W.A. Clark et al. sold a portion of the Stewart Lode Claim to T.P. Maloney, for $221.40.

The Theater Comique (present-day location of the southern part of Metals Bank building, on Main Street) held a “good-natured, surging mass of people” who saw the opening of an acrobatic performance by the Gillette Family, together with a performance by raconteur Professor Oofty Goofty. Godfrey the dare-devil gymnast “displayed marvelous skill and nerve,” and the La Rose sisters “sang themselves into public favor at once.” Other performers included Fenton the pedo-manualist, Ollie Leonard the pleasing balladist, Lillie Haines vocalist, and Professor McKenzie and his drama. “Big Bertha” was the manager of the successful program, in her first managerial experience in Butte.
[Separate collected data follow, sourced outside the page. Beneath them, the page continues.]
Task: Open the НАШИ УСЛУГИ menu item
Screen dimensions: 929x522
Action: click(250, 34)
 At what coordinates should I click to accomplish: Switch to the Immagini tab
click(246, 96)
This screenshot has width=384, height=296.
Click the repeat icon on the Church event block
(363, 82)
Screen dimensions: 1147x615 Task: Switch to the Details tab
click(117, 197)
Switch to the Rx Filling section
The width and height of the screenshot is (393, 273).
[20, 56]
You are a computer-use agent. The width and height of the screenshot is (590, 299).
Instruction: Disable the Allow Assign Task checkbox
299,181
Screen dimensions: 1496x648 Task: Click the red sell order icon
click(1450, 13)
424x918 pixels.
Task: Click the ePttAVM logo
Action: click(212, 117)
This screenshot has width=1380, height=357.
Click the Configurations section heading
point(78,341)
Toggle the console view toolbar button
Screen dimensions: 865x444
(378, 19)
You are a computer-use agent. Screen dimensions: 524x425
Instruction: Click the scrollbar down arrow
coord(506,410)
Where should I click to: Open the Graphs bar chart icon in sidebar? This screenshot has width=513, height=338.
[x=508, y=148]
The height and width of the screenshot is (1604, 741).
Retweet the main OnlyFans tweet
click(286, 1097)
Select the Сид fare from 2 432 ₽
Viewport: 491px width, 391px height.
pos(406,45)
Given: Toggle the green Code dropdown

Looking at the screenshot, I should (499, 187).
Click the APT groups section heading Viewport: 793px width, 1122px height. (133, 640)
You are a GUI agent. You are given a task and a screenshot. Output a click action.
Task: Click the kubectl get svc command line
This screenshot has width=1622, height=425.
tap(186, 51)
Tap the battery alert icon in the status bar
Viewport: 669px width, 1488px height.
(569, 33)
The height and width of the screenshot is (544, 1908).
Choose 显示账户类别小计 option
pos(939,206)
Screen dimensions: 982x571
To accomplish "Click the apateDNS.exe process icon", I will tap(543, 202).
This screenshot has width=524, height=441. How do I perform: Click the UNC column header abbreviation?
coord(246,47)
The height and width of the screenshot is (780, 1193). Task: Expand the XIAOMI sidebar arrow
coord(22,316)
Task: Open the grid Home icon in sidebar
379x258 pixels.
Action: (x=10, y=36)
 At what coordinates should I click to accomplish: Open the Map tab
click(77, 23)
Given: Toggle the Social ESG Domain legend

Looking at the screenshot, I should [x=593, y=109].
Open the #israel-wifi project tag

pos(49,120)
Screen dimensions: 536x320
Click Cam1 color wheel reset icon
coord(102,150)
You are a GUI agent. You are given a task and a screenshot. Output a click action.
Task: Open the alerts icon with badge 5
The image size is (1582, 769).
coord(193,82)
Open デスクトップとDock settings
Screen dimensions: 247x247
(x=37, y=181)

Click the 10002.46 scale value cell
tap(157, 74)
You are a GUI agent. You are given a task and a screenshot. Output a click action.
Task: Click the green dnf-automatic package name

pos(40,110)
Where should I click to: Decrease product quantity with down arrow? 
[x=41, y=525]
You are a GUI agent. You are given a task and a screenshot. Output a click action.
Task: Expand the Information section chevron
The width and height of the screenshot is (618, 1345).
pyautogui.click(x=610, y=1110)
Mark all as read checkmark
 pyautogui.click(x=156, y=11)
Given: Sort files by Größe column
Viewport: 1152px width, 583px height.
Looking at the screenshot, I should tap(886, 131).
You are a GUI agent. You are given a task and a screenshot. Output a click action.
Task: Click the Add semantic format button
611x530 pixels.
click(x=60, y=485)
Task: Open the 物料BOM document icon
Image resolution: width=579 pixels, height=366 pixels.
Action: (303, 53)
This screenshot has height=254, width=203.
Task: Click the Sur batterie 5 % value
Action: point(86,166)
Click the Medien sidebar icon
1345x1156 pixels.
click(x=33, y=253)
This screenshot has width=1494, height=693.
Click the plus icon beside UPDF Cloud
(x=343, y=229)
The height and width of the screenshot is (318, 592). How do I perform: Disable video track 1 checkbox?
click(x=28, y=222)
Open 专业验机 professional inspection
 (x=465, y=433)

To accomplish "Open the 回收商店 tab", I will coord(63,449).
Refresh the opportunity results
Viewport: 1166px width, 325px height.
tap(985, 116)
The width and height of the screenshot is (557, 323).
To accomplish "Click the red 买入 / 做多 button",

All for probably 15¢, or maybe 25¢ for good seats.

Meanwhile, Maguire’s Opera House on Broadway (where the Leggatt Hotel is today) offered a special engagement by Ms. Jeffreys Lewis, as well as the comedian Charles Dickson.

Happy Thanksgiving, everyone.

Drilling image from Dept. of Transportation. Ads from Nov. 24, 1892 Anaconda Standard, from Library of Congress.